Shareholders to Tyson Foods: Disclose Pig Gestation Crates Risks
Tyson Foods’ shareholders have submitted a resolution asking that the meat giant disclose the financial and operational risks associated with its use of pig gestation crates.
The Humane Society of the United States, investment firm Green Century Capital Management and the United Methodist Church Benefit Board jointly filed the proposal. This is the second year investors have asked Tyson Foods to disclose risks associated with the controversial crates.
Gestation crates measure about 2 feet by 7 feet and are used to tightly confine breeding pigs — to the point where they cannot turn around — for most of their lives.
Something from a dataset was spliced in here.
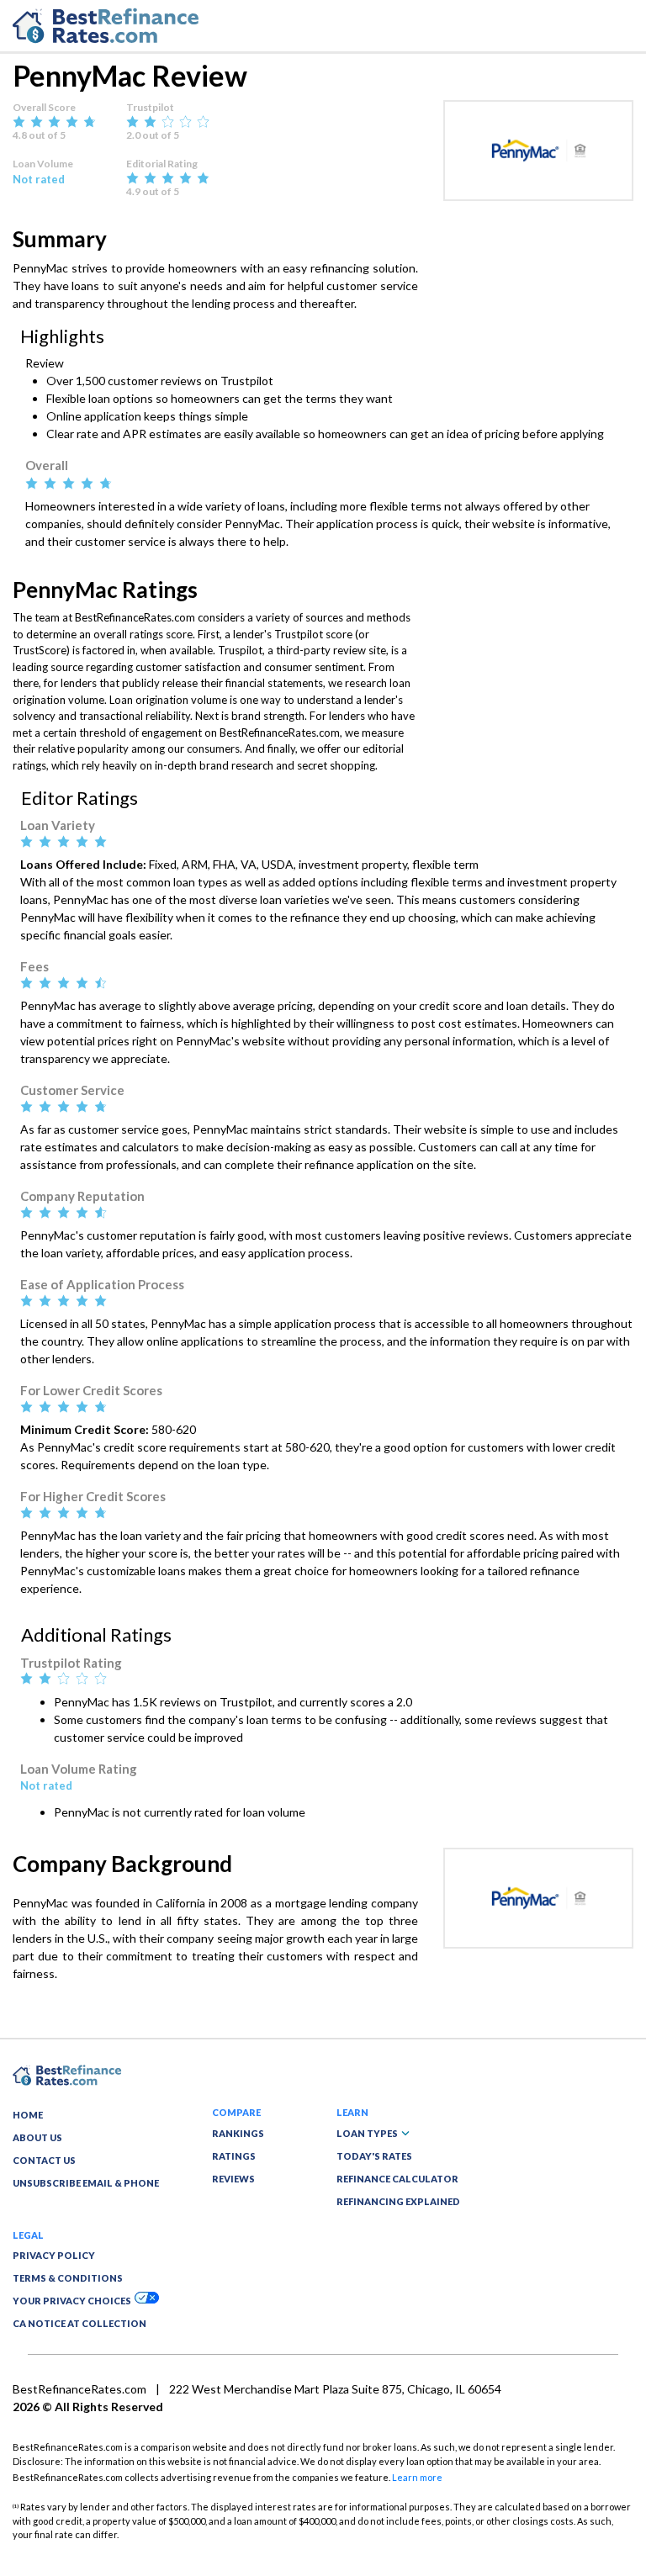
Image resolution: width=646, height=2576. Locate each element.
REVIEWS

Pigs are transferred to another cage to give birth, re-impregnated and put back into a gestation crate.
Pork providers Smithfield Foods and Hormel have pledged to end the use of gestation crates at their company-owned facilities by 2017. Smithfield’s pledge followed a legal complaint by the Humane Society alleging that the pork supplier claimed to have higher animal welfare and environmental standards than it actually did.
Pork supplier Cargill is already 50 percent crate-free.
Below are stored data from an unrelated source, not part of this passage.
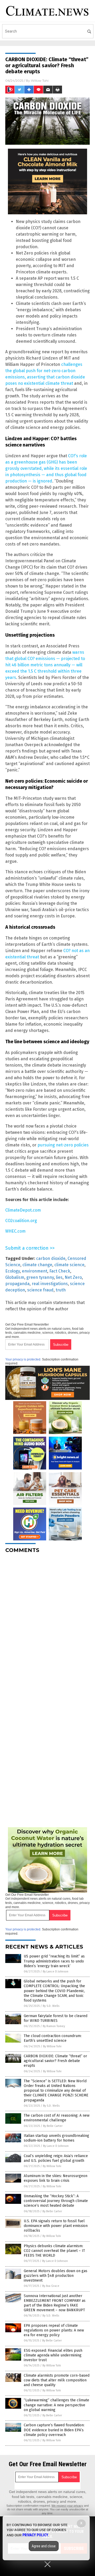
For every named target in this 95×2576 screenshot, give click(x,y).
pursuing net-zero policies (63, 1144)
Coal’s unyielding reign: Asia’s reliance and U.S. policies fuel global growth (56, 2158)
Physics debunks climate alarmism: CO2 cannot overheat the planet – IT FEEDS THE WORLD (54, 2251)
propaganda (17, 1283)
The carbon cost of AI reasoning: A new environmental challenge (56, 2117)
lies (59, 1277)
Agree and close (44, 2546)
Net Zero (73, 1277)
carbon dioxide (50, 1258)
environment (34, 1271)
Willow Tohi (40, 80)
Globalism (14, 1277)
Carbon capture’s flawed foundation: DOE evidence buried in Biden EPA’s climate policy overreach (54, 2430)
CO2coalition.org (21, 1220)
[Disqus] (47, 1623)
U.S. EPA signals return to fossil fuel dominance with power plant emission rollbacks (56, 2226)
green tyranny (40, 1277)
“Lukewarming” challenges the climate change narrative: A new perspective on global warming (56, 2405)
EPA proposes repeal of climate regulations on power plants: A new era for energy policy (54, 2330)
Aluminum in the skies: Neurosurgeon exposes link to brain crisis (55, 2178)
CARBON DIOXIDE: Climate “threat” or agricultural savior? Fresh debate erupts (55, 2061)
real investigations (50, 1283)
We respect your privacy (67, 2505)
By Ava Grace (50, 2286)
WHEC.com (15, 1231)
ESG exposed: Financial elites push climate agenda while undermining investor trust (53, 2355)
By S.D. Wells (51, 2006)
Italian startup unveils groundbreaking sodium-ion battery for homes (56, 2138)
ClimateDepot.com (23, 1210)
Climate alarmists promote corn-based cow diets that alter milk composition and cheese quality (56, 2380)
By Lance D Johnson (55, 1971)
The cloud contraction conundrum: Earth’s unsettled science (53, 2038)
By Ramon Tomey (54, 2026)
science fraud (40, 1289)
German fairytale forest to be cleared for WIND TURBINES (55, 2018)
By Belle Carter (53, 2126)
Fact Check (59, 1271)
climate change (37, 1264)
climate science (69, 1264)
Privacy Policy (35, 2535)
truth (61, 1289)
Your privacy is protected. (23, 1359)
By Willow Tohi (52, 2046)
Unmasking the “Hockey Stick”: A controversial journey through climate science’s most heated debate (56, 2201)
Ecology (12, 1271)
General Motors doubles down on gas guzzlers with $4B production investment (55, 2276)
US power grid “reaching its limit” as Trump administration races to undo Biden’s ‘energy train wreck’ (54, 1961)
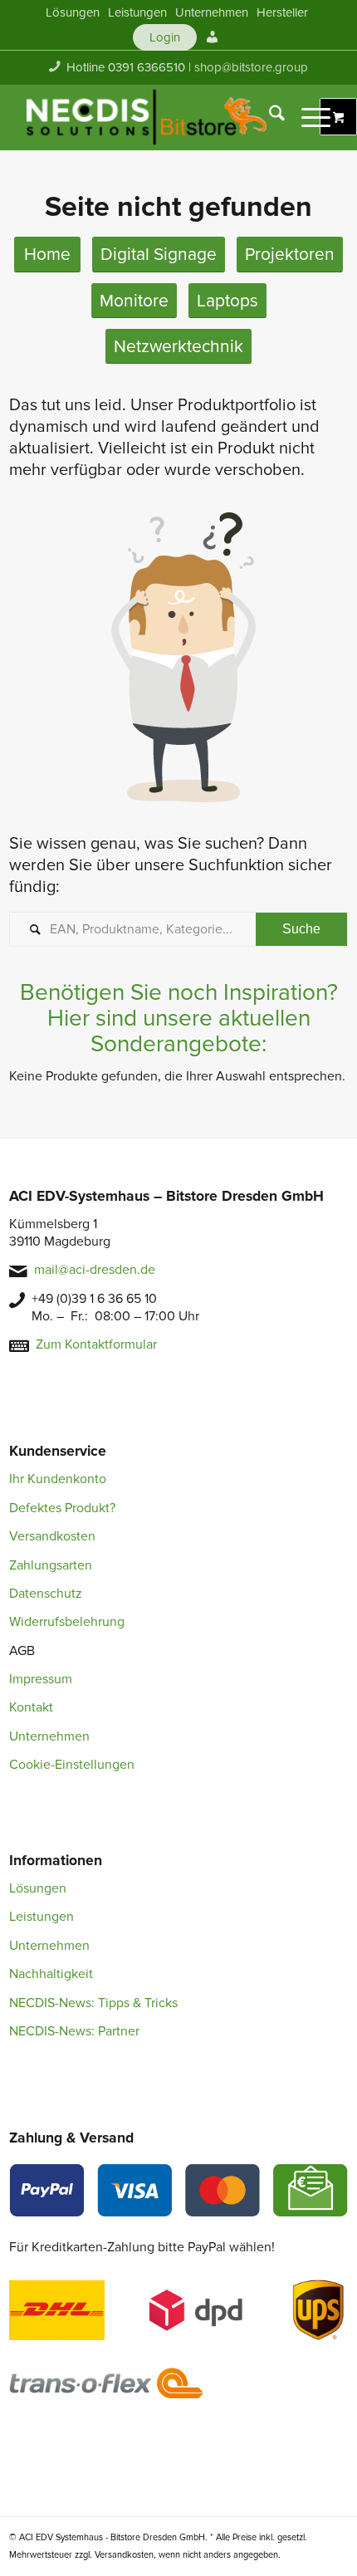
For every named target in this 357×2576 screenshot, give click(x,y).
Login (164, 37)
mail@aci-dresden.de (94, 1269)
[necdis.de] (148, 117)
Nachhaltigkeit (51, 1974)
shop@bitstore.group (251, 67)
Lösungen (37, 1888)
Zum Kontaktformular (96, 1344)
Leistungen (41, 1916)
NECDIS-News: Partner (74, 2031)
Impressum (40, 1679)
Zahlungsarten (50, 1565)
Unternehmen (49, 1736)
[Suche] (268, 117)
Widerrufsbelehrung (67, 1622)
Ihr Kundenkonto (57, 1479)
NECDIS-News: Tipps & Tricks (93, 2003)
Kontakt (31, 1707)
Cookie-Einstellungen (71, 1764)
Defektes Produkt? (62, 1508)
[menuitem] (72, 12)
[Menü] (307, 117)
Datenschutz (45, 1593)
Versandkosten (52, 1536)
A survey this year by the National Pork Board found that 53 percent of pork producers said they do not use gestation crates or plan to stop using them in favor of group housing of sows.
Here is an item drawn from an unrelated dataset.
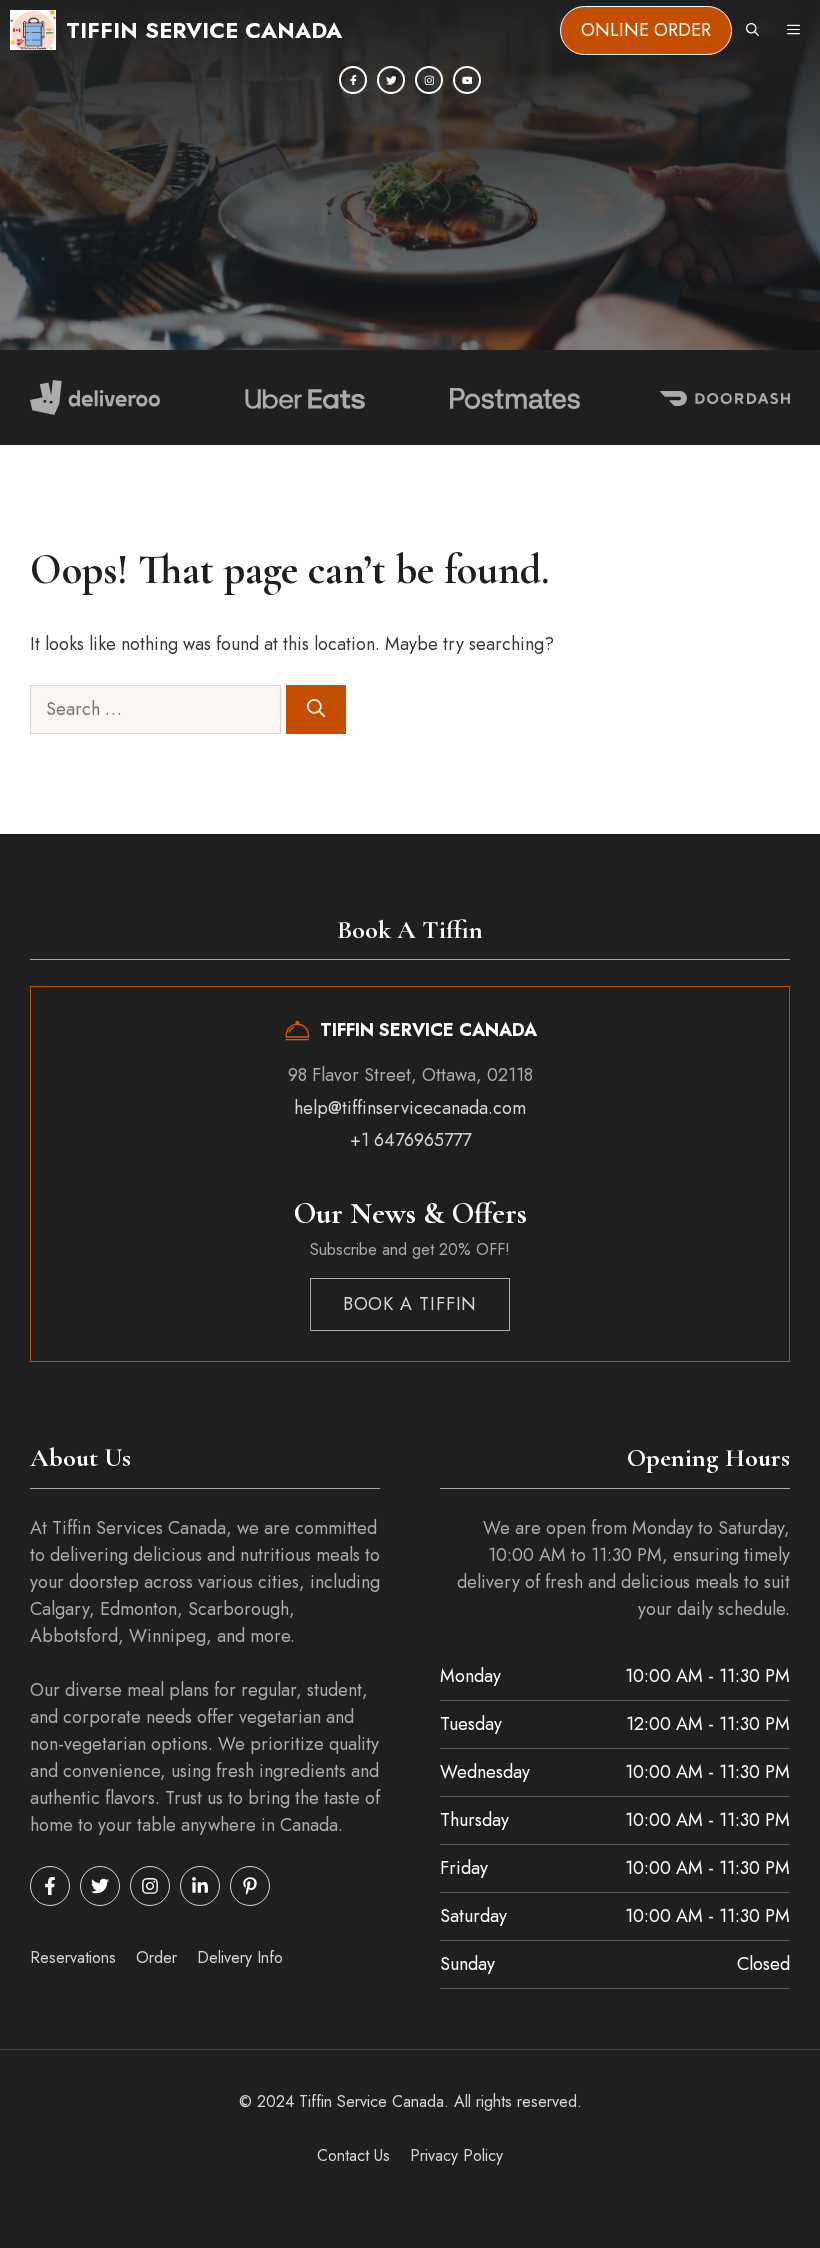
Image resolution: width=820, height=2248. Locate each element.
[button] (752, 30)
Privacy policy (456, 2155)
Investors filed 110 shareholder resolutions related to sustainability issues this proxy season with 94 US companies, according to business nonprofit Ceres, which helped coordinate the shareholder filings.
Among the 2013 resolutions filed with major US manufacturers, consumer brands and service providers, many investors requested board oversight of corporate sustainability issues and comprehensive disclosure via sustainability reports. Overall, investors withdrew more than 40 of the 110 resolutions after the companies responded affirmatively to their specific requests, Ceres says.